Computer science undergraduate specializing in data engineering and artificial intelligence. Developed high-throughput data processing systems utilizing Python and Apache Spark, with expertise in batch and real-time streaming architectures. Built retrieval-augmented generation pipelines, constructed knowledge graphs with Neo4j, and implemented hybrid search solutions using Elasticsearch.
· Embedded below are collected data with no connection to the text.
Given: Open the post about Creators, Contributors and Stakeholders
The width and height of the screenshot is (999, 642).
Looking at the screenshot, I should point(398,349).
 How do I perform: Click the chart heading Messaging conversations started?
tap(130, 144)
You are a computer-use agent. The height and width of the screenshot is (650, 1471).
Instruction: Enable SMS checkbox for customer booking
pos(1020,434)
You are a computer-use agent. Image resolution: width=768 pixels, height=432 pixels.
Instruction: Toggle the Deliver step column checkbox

Proficient in automated data acquisition, HTML parsing, and containerizing environments with Docker, delivering scalable and reliable software solutions.
Assisted in developing high-throughput data ingestion pipeline for collecting tick-by-tick stock data from financial APIs and web sockets.
Supported engineering of speed layer using Spark Streaming for processing and aggregating raw market events with millisecond latency.
Contributed to implementing real-time windowing functions for transforming unstructured tick data into OHLCV candlesticks across multiple timeframes (1m, 5m, 15m).
Github: https://github.com/baoduy2048/bigdata
Assisted in developing web crawling system using BeautifulSoup4 for collecting legal documents from government HTML portals.
Supported the design of an HTML parsing pipeline to convert unstructured web data into structured formats while maintaining hierarchical relationships.
Contributed to the creation of a knowledge graph in Neo4j to illustrate complex legal hierarchies and cross-references between various law sets.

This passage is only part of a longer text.